IBM, Microsoft, and Google have been the pacesetters in quantum computing in recent months. From the controversial 'quantum supremacy' to the proof that shallow quantum circuits perform exponentially better, the realm of quantum computing has been rife with activity. Now, Intel is also joining the ranks and the firm's approach is considerably distinct.
Today, Intel unveiled Horse Ridge, a first-of-its-kind, highly integrated cryogenic (operating at temperatures about 4 Kelvin) SoC that is geared towards speeding up the development of full-stack quantum computers. Horse Ridge, named after one of the coldest regions in Oregon, will reduce the complexity of controlling and managing quantum circuits. And it was made using Intel's 22nm FinFET technology in collaboration with Intel’s research partners at QuTech.

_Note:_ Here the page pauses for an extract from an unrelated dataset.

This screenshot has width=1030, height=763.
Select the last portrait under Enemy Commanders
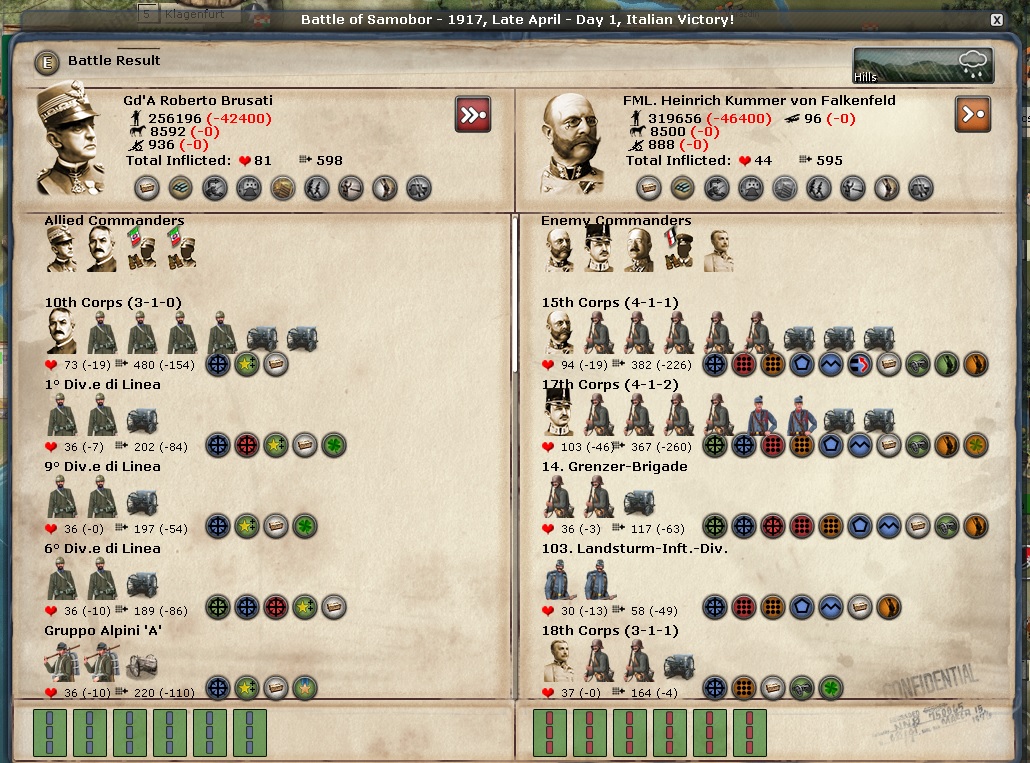(719, 250)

Horse Ridge will be targeting what Intel believes to be a major obstacle in the road towards commercially viable quantum computing—control electronics and interconnections.

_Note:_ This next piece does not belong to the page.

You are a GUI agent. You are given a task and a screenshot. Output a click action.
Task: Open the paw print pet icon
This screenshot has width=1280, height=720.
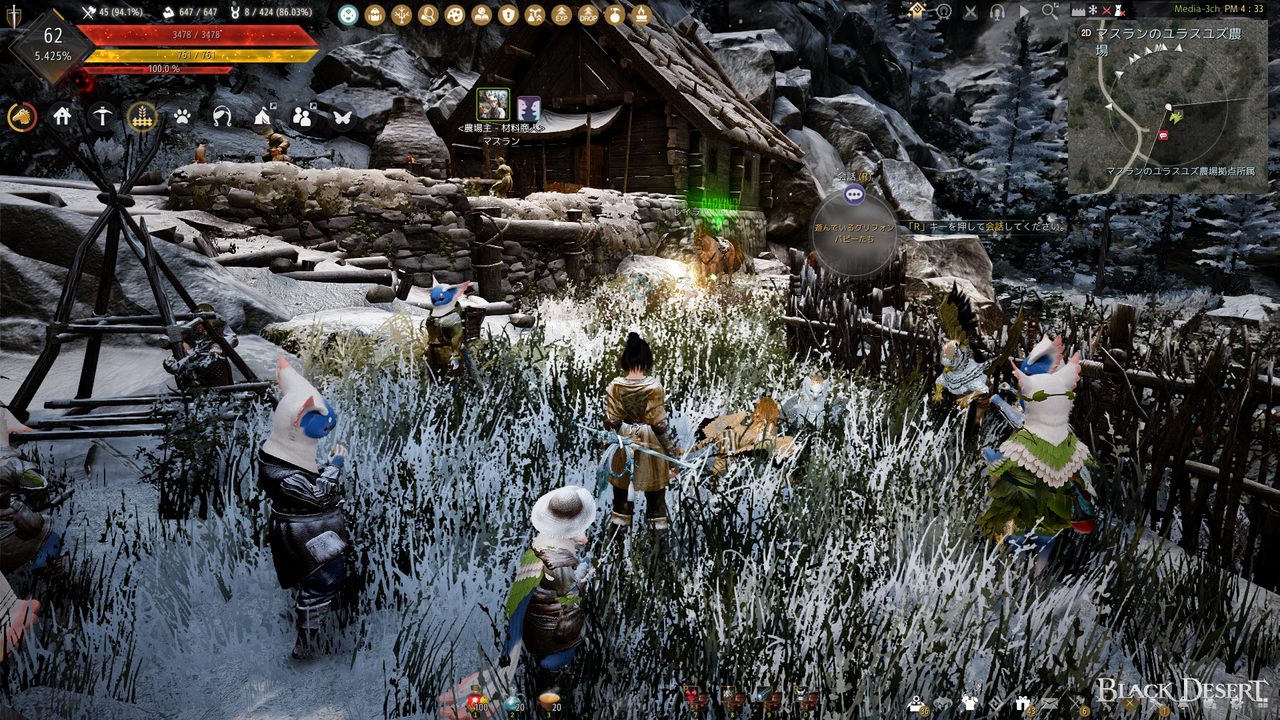pyautogui.click(x=182, y=117)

Horse Ridge is a highly integrated, mixed-signal SoC that brings the qubit controls into the quantum refrigerator — as close as possible to the qubits themselves. It effectively reduces the complexity of quantum control engineering from hundreds of cables running into and out of a refrigerator to a single, unified package operating near the quantum device.
The SoC will act as a radio frequency processor and thereby simplify the control of multiple qubits inside the cryogenic refrigerator.

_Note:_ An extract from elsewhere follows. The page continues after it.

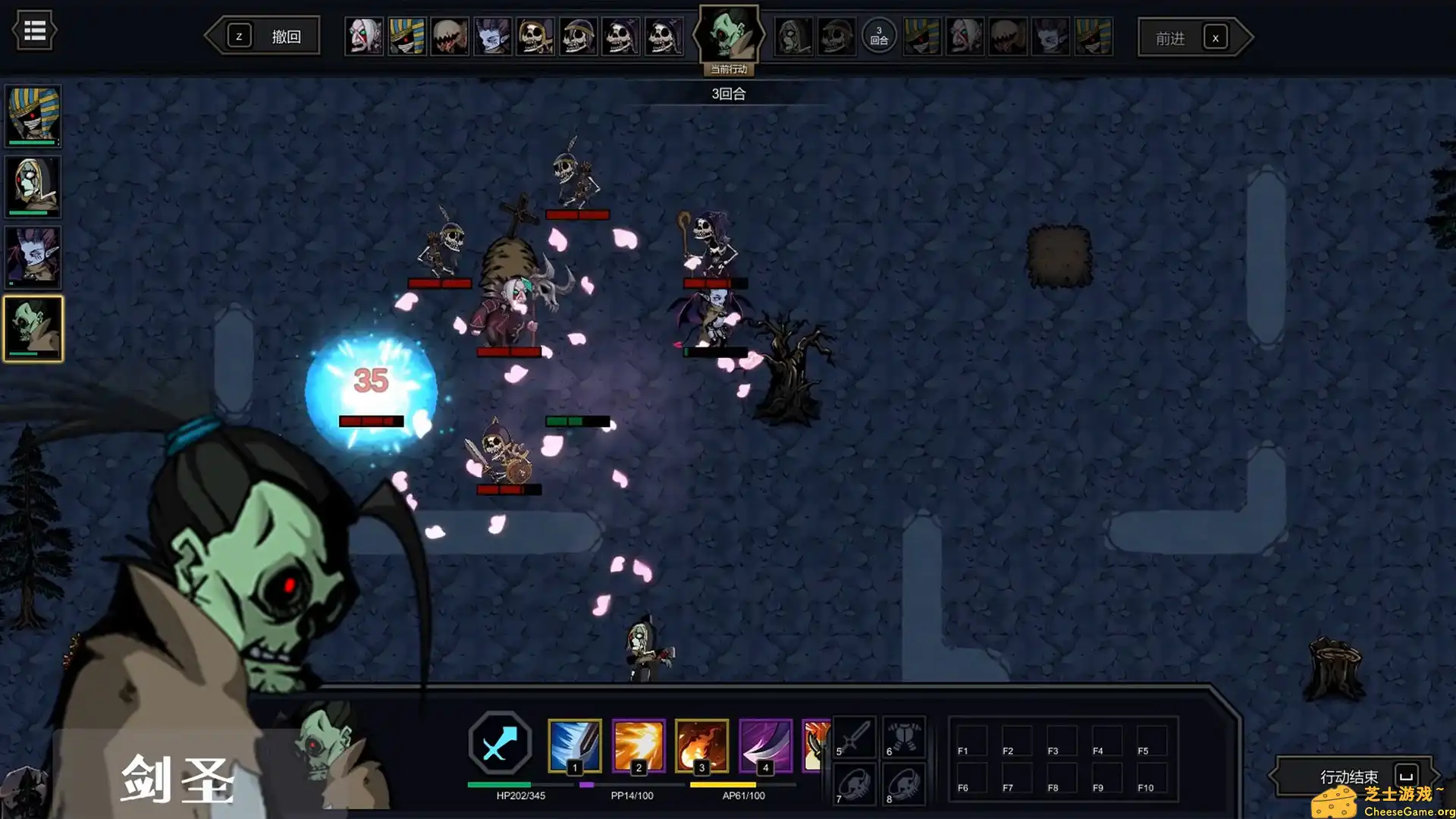This screenshot has width=1456, height=819.
Task: Select the purple-haired elf party portrait
Action: 33,258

Horse Ridge is programmed with instructions that correspond to basic qubit operations. It translates those instructions into electromagnetic microwave pulses that can manipulate the state of the qubits.
Horse Ridge, Intel believes, will help in the firm's development of silicon spin qubit and superconducting qubit systems.
This feat is particularly exciting as Intel progresses its research into silicon spin qubits, which have the potential to operate at slightly higher temperatures than current quantum systems require.
Currently, a vital component of a quantum computer is a refrigerator which keeps the qubits operating at temperatures tantalizingly close to absolute zero (0 Kelvin). But silicon spin qubits, which Intel is working on, have certain properties that can allow them to run at temperatures close to 1 Kelvin.
So Intel's aim with Horse Ridge is to operate cryogenic controls and silicon spin qubits at the same temperature as that will mark a step towards reducing the refrigeration needs for quantum computers. Consequently, this would be a step in the right direction to deal with one of the biggest hindrances in making quantum computing commercially viable.